Unfortunately, even with the surgance for the war effort, the enrollment at the Junior College dropped significantly. In August and September of 1941, the School Board discussed if any action should be taken this year. There were only eight Sophomores enrolled and 42 Freshmen joined in. The previous year had 70, if not more, the Board said. In order to save money, they agreed to combine Junior College science with the high school science, saving one teacher.
However, it was still agreed to close or at least postpone the opening of the Junior College in 1942. As mentioned earlier, there were plans to reopen after the war. On August 1, 1946, the School Board announced the plans to reopen. If fifty students applied and were enrolled for the school year, they would reopen. Unfortunately, even with a low minimum requirement, students did not return to the Junior College.
Many graduates and even staff employees fulfilled what the 1936-1937 program stated, received higher education and held great positions in the business field. Former Dean Harry B. Kniseley was elected vice-president of the National Council of Industrial Editors. Roy Baxter, Jr. graduated from the Junior College and had directed the Roy Baxter’s Orchestra, and would join the military. Former students like Myrtle Mae Gubas worked at the patent office in Washington D.C. and would open Uncle Willie’s Donut & Snack Shop with her husband, Leon; and Ursula Masters who worked for OG&E and as a pharmacy tech at City Drug Store.
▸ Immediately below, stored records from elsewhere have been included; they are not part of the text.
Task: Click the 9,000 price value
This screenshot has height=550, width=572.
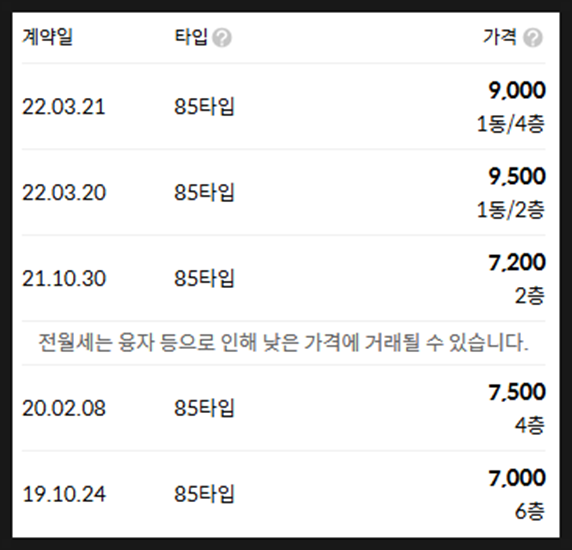Action: point(517,90)
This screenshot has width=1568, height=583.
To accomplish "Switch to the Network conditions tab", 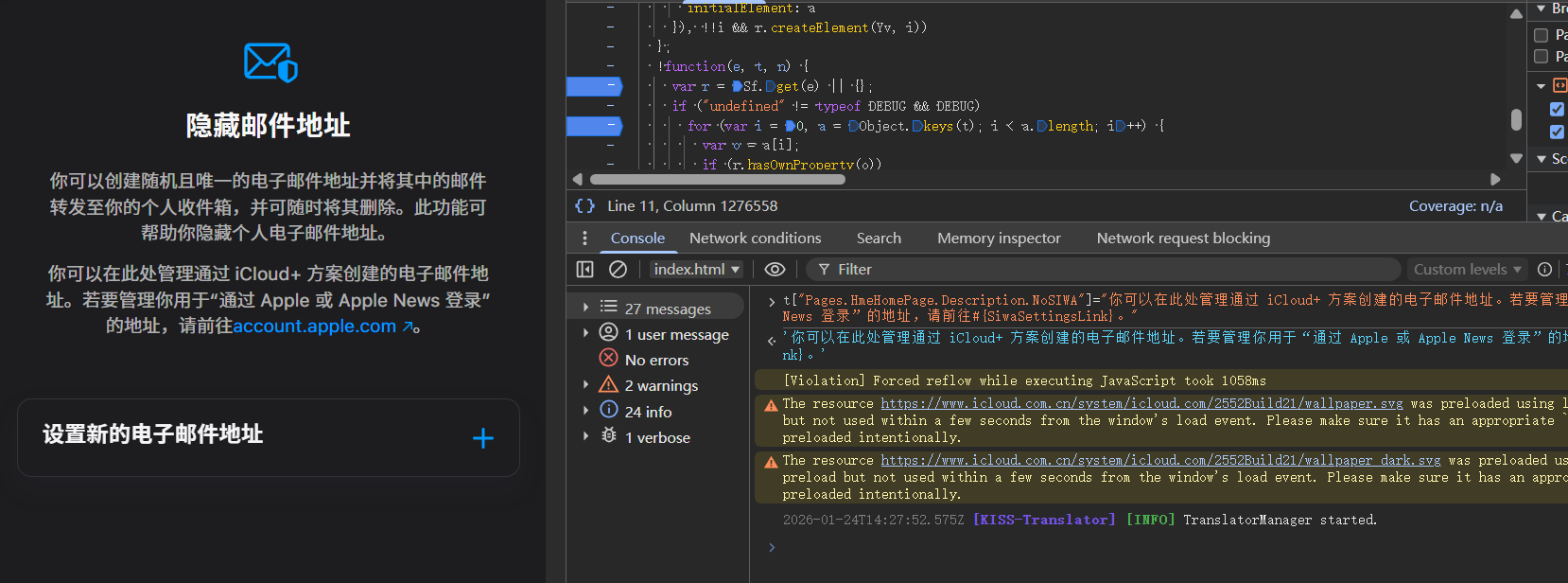I will 755,238.
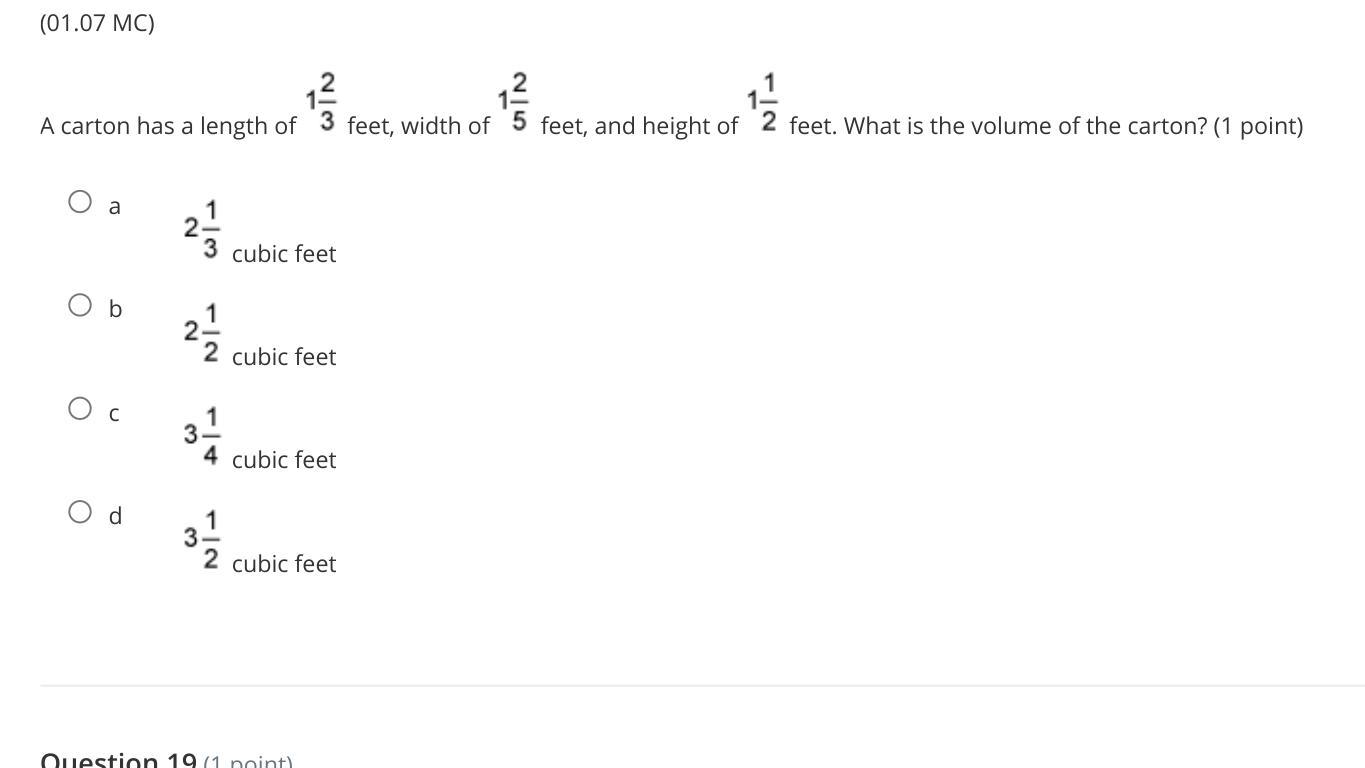The height and width of the screenshot is (768, 1365).
Task: Click the height fraction 1 1/2 in question
Action: [x=763, y=103]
“Sapulpa Junior College opened in 1932 with the purpose of ‘concentrating on the individual needs of its students, thereby providing preparatory and remedial measures in equipping the student for higher study.’”
The information found on this page has been researched through Sapulpa (and area) newspapers, Sapulpa Historical Society archives, books, and photographs, Sapulpa yearbooks, city directories, and other local authors. Any other sources will be labeled and named as the research continues. Any mistakes will be noted and adjusted as needed.